_WHAT YOU HAVE TO DO_
The records below hold a stretch from the line with "You are a GUI" through the line with "The image size is (1267, 737)."; return exactly those lines, ends included, and nothing more.

_DATA SECTION_
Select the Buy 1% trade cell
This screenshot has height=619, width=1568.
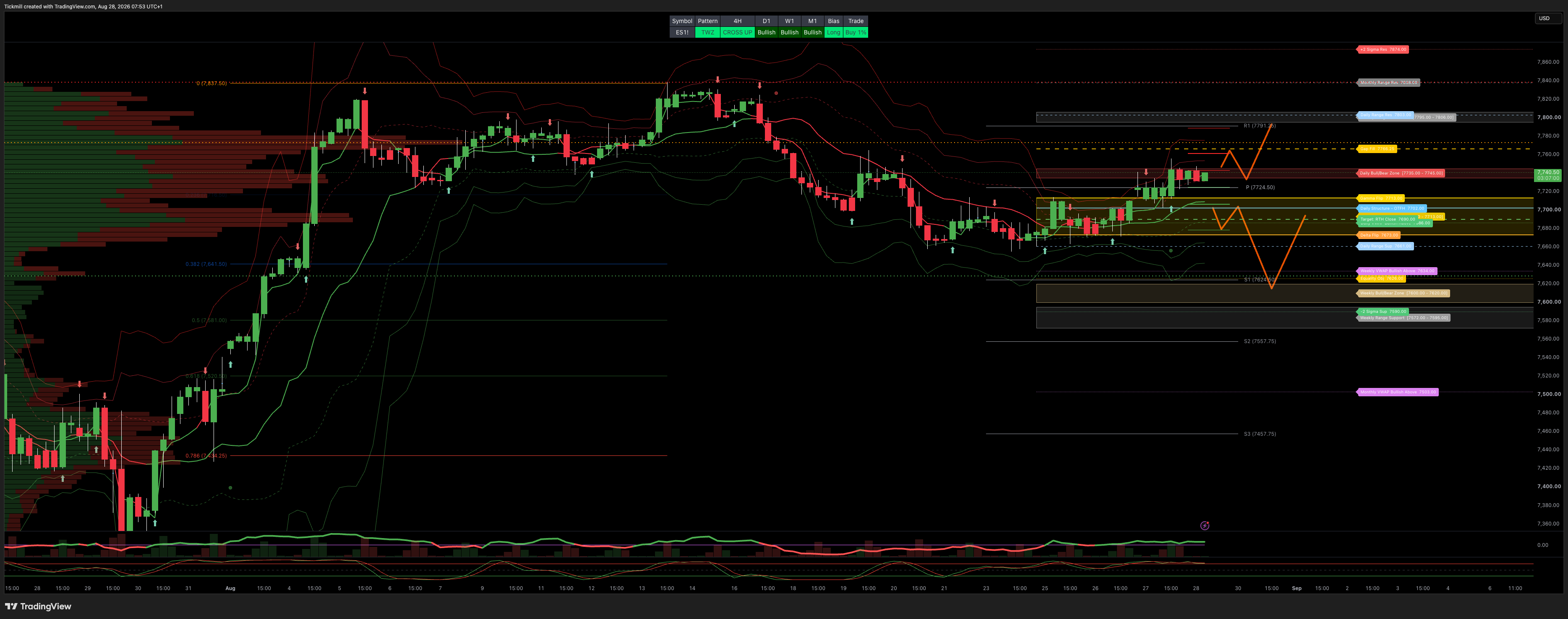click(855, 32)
==
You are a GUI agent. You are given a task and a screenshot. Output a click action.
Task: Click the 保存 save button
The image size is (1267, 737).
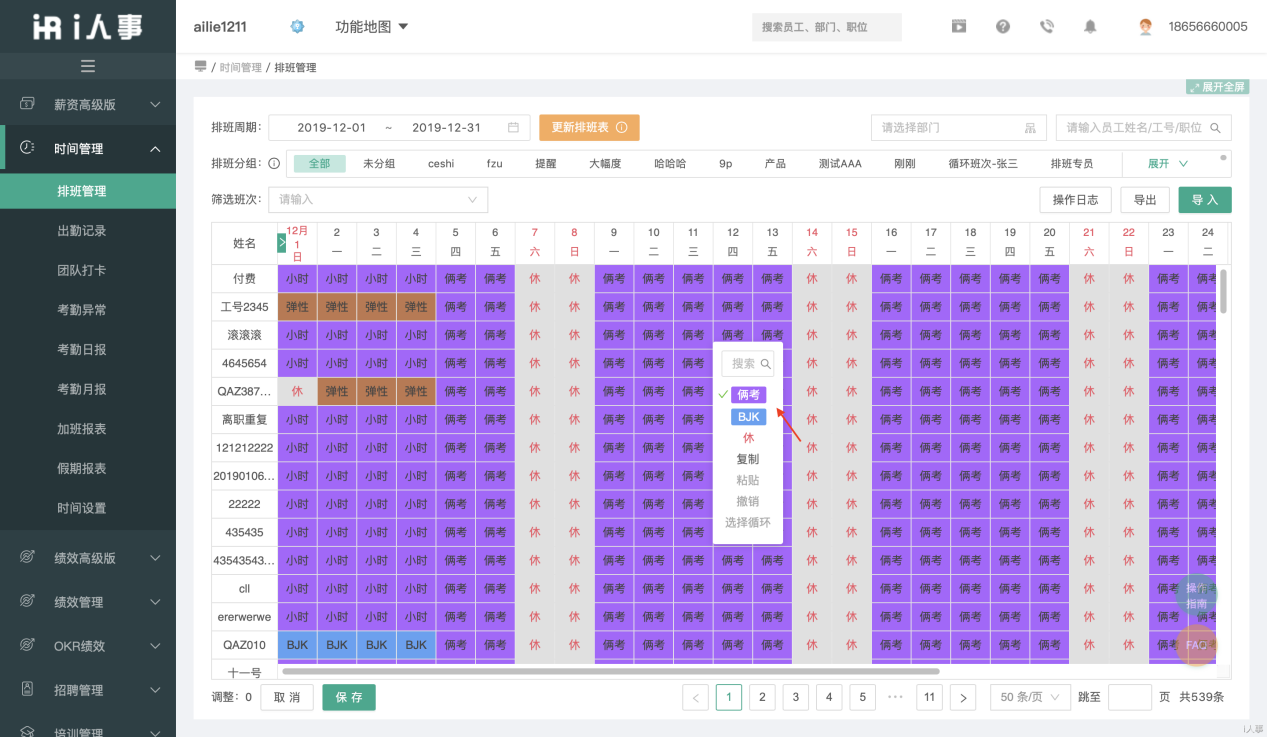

_WRITTEN ANSWER_
You are a GUI agent. You are given a task and a screenshot. Output a click action.
Task: Click the 保存 save button
The image size is (1267, 737).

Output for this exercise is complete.